● **WORK REQUEST**:
Below is a listing. Output every line of it exactly.

● **SUPPLIED MATERIAL**:
= = = = =
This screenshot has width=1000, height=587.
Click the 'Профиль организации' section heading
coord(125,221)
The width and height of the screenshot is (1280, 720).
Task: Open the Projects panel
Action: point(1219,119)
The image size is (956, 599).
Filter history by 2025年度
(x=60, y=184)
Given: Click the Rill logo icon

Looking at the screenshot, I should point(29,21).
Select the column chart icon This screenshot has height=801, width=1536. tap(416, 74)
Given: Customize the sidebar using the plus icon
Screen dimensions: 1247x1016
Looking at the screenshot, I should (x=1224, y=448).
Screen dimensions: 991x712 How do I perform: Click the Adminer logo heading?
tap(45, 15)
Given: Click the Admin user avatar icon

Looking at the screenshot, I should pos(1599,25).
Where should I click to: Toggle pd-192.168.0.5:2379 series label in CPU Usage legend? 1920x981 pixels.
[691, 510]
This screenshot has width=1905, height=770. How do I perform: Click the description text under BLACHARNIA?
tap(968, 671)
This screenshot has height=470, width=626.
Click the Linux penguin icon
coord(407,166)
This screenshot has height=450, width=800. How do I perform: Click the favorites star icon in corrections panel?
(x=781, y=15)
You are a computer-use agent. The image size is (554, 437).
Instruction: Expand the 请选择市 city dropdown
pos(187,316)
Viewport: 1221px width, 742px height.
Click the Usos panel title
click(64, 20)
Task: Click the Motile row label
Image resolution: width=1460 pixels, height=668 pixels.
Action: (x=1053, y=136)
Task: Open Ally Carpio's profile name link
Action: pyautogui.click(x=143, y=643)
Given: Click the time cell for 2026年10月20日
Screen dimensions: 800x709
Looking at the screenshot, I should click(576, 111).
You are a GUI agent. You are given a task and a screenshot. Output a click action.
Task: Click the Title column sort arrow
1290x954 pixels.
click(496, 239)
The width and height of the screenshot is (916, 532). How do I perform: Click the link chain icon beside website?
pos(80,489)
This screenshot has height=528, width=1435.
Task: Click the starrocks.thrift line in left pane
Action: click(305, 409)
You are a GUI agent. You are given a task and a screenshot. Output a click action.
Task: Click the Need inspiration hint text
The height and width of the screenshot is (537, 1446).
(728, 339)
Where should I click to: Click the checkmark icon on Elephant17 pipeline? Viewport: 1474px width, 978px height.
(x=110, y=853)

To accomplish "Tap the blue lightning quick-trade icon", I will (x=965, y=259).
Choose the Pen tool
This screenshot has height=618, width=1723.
= = = = =
● **PROBLEM SOLUTION**:
This screenshot has width=1000, height=587.
Click the 'Профиль организации' section heading
coord(125,221)
The width and height of the screenshot is (1280, 720).
Task: Open the Projects panel
Action: point(1219,119)
The image size is (956, 599).
Filter history by 2025年度
(x=60, y=184)
Given: Click the Rill logo icon

Looking at the screenshot, I should point(29,21).
Select the column chart icon This screenshot has height=801, width=1536. tap(416, 74)
Given: Customize the sidebar using the plus icon
Screen dimensions: 1247x1016
Looking at the screenshot, I should (x=1224, y=448).
Screen dimensions: 991x712 How do I perform: Click the Adminer logo heading?
tap(45, 15)
Given: Click the Admin user avatar icon

Looking at the screenshot, I should pos(1599,25).
Where should I click to: Toggle pd-192.168.0.5:2379 series label in CPU Usage legend? 1920x981 pixels.
[691, 510]
This screenshot has width=1905, height=770. How do I perform: Click the description text under BLACHARNIA?
tap(968, 671)
This screenshot has height=470, width=626.
Click the Linux penguin icon
coord(407,166)
This screenshot has height=450, width=800. How do I perform: Click the favorites star icon in corrections panel?
(x=781, y=15)
You are a computer-use agent. The image size is (554, 437).
Instruction: Expand the 请选择市 city dropdown
pos(187,316)
Viewport: 1221px width, 742px height.
Click the Usos panel title
click(64, 20)
Task: Click the Motile row label
Image resolution: width=1460 pixels, height=668 pixels.
Action: (x=1053, y=136)
Task: Open Ally Carpio's profile name link
Action: pyautogui.click(x=143, y=643)
Given: Click the time cell for 2026年10月20日
Screen dimensions: 800x709
Looking at the screenshot, I should click(576, 111).
You are a GUI agent. You are given a task and a screenshot. Output a click action.
Task: Click the Title column sort arrow
1290x954 pixels.
click(496, 239)
The width and height of the screenshot is (916, 532). How do I perform: Click the link chain icon beside website?
pos(80,489)
This screenshot has height=528, width=1435.
Task: Click the starrocks.thrift line in left pane
Action: click(305, 409)
You are a GUI agent. You are given a task and a screenshot. Output a click action.
Task: Click the Need inspiration hint text
The height and width of the screenshot is (537, 1446).
(728, 339)
Where should I click to: Click the checkmark icon on Elephant17 pipeline? Viewport: 1474px width, 978px height.
(x=110, y=853)

To accomplish "Tap the blue lightning quick-trade icon", I will (x=965, y=259).
Choose the Pen tool
This screenshot has height=618, width=1723.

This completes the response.